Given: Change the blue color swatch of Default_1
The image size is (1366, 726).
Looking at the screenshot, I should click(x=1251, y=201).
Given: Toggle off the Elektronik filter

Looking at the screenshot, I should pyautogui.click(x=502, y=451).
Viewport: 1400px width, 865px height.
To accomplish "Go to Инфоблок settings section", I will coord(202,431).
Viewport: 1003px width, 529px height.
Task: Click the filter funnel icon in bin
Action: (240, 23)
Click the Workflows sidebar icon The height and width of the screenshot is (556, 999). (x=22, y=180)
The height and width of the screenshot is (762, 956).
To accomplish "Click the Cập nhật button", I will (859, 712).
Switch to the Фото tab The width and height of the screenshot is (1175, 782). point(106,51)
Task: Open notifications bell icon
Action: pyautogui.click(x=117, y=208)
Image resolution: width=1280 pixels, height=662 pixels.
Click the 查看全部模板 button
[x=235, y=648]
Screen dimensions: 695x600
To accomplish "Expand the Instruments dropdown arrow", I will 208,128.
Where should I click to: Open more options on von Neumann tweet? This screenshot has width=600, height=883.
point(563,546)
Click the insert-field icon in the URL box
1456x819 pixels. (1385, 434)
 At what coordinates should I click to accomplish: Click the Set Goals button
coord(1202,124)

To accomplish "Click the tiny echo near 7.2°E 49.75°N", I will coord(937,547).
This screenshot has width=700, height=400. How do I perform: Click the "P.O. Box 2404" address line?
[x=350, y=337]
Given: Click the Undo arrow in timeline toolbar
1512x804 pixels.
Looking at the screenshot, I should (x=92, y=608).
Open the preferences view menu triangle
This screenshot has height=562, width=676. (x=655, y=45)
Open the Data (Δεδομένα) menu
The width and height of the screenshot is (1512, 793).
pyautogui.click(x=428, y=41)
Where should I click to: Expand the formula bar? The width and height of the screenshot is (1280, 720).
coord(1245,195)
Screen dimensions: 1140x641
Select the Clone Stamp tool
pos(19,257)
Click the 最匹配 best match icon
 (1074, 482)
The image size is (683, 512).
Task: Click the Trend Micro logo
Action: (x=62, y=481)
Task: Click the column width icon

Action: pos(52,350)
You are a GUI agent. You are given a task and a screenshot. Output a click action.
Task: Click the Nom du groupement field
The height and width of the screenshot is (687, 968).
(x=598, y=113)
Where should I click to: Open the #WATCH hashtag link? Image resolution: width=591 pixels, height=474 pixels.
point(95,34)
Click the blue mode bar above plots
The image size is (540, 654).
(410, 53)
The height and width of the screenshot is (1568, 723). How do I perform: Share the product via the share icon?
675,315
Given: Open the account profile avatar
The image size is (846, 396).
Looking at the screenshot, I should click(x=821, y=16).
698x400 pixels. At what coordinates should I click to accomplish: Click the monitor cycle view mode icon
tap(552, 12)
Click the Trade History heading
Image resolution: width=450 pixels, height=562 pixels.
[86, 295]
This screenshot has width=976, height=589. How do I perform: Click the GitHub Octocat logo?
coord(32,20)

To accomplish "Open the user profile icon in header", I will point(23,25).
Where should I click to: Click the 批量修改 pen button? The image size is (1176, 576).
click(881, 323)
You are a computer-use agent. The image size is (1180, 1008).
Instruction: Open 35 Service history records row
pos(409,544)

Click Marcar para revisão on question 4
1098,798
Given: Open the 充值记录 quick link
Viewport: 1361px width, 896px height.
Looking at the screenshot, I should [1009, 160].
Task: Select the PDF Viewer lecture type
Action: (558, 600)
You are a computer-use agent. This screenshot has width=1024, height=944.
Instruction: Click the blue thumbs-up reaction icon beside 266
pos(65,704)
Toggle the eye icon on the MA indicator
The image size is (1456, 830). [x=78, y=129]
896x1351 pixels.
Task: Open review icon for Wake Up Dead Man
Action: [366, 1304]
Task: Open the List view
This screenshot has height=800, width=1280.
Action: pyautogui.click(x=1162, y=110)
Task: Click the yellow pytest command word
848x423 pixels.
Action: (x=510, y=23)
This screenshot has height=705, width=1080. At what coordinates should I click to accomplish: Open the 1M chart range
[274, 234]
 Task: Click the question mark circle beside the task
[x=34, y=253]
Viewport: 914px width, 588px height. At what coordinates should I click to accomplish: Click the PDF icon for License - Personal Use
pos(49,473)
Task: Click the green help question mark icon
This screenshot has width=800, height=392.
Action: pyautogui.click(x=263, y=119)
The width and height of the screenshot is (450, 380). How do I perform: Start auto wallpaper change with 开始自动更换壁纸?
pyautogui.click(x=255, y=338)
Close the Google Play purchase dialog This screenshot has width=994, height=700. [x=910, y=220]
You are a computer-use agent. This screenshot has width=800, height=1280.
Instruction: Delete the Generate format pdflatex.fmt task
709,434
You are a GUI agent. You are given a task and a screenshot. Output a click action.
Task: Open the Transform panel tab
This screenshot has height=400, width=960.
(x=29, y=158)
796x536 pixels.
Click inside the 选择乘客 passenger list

++++++++

**WHAT YOU NEED TO DO**
Where the data above reaches the line holding "has width=1024, height=944.", begin printing, and stop after the line holding "Task: Click the yellow pytest command word". Each line must be reproduced exactly, with nothing else added.

**THE COMPLETED TASK**
You are a computer-use agent. This screenshot has width=1024, height=944.
Instruction: Click the blue thumbs-up reaction icon beside 266
pos(65,704)
Toggle the eye icon on the MA indicator
The image size is (1456, 830). [x=78, y=129]
896x1351 pixels.
Task: Open review icon for Wake Up Dead Man
Action: [366, 1304]
Task: Open the List view
This screenshot has height=800, width=1280.
Action: pyautogui.click(x=1162, y=110)
Task: Click the yellow pytest command word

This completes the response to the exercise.